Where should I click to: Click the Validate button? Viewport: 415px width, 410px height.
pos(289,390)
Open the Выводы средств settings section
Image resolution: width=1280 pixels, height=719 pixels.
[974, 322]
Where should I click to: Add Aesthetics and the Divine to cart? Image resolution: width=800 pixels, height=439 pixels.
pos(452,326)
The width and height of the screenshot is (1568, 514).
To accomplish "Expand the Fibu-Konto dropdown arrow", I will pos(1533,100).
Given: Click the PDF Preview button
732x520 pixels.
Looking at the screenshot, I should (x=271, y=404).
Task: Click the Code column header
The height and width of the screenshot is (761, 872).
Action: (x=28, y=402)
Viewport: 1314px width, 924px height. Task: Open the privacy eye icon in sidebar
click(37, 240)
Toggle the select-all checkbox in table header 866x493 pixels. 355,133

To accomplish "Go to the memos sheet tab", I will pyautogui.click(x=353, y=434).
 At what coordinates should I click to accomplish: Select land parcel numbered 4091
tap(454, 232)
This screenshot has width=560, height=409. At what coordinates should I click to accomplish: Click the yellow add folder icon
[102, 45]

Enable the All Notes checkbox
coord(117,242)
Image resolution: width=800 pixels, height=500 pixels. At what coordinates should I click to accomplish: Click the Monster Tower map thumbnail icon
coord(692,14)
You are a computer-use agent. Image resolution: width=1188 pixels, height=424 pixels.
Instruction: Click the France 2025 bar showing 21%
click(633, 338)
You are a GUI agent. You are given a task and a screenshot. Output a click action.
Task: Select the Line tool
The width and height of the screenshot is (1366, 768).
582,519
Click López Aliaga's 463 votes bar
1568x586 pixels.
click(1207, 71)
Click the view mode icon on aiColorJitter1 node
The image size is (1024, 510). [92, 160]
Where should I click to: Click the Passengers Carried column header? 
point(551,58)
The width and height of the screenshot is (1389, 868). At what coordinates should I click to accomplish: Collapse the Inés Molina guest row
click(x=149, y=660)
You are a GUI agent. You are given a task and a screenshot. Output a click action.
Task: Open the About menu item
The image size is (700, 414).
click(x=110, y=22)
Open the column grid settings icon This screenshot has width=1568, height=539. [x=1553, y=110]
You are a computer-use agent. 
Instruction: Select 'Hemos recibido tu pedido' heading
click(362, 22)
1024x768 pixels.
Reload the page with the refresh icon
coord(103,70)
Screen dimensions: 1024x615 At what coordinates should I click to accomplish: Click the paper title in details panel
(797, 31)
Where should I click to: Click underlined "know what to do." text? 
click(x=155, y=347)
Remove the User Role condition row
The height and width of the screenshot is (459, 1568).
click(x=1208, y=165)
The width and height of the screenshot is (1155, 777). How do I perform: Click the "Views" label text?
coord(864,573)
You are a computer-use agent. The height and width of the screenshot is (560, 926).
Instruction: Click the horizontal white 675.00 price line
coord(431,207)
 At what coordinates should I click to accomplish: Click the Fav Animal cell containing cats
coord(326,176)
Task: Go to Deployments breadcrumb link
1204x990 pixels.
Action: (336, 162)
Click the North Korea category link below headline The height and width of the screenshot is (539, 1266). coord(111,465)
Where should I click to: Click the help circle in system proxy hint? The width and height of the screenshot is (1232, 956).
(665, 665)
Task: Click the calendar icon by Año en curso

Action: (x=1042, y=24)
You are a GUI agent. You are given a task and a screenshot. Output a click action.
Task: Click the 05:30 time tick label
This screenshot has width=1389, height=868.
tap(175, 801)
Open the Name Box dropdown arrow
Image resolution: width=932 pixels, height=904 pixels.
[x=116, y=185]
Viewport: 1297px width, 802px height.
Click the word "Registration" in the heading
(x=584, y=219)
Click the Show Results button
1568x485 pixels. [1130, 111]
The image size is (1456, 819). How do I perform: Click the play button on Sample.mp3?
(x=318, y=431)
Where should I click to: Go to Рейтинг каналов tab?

# EXERCISE AIM
Select every line of the records holding the string "computer".

# EXERCISE SOLUTION
You are a computer-use agent. Image resolution: width=1188 pixels, height=424 pixels.
You are a computer-use agent. 
You are a computer-use agent. The height and width of the screenshot is (560, 926).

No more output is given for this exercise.